_Given task_
Reproduce word for word the passage of the 2008 tax changes text below, from "6. No tax on" up to and including "before the death.".

_Article_
2. More money for retirement. You can contribute $5,000 to your IRA ($6,000 if you’re over 50) in 2008.

3. No breaks for sales taxes. The provision permitting taxpayers to deduct state sales taxes — a big plus in states with no income tax — expired at the end of 2007.

4. More tax breaks for retirement savings. Married taxpayers with joint income of up to $85,000 will be able to deduct IRA contributions if they file jointly; individuals with income of up to $53,000 can take the deduction.

5. Higher standard deduction. If you’re one of the two thirds of taxpayers who don’t itemize, you’ll be able to deduct $10,900 as a married couple filing jointly ($5,450 for singles) in 2008.

6. No tax on some capital gains. Joint filers whose taxable income doesn’t exceed $65,100 and single filers with income that doesn’t exceed $32,550 don’t have to pay any tax on capital gains they realize in 2008; the rate for other taxpayers remains at 15 percent.

7. More time to sell a house when you lose a spouse. Taxpayers who lose a spouse now have up to two years after that death to take the maximum exclusion of $500,000 in gain on the sale of a principal residence. The other requirements for the exclusion must have been met before the death.

_Provided data_
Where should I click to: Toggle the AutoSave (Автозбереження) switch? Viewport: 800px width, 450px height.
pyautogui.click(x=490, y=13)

_Result of the exercise_
6. No tax on some capital gains. Joint filers whose taxable income doesn’t exceed $65,100 and single filers with income that doesn’t exceed $32,550 don’t have to pay any tax on capital gains they realize in 2008; the rate for other taxpayers remains at 15 percent.

7. More time to sell a house when you lose a spouse. Taxpayers who lose a spouse now have up to two years after that death to take the maximum exclusion of $500,000 in gain on the sale of a principal residence. The other requirements for the exclusion must have been met before the death.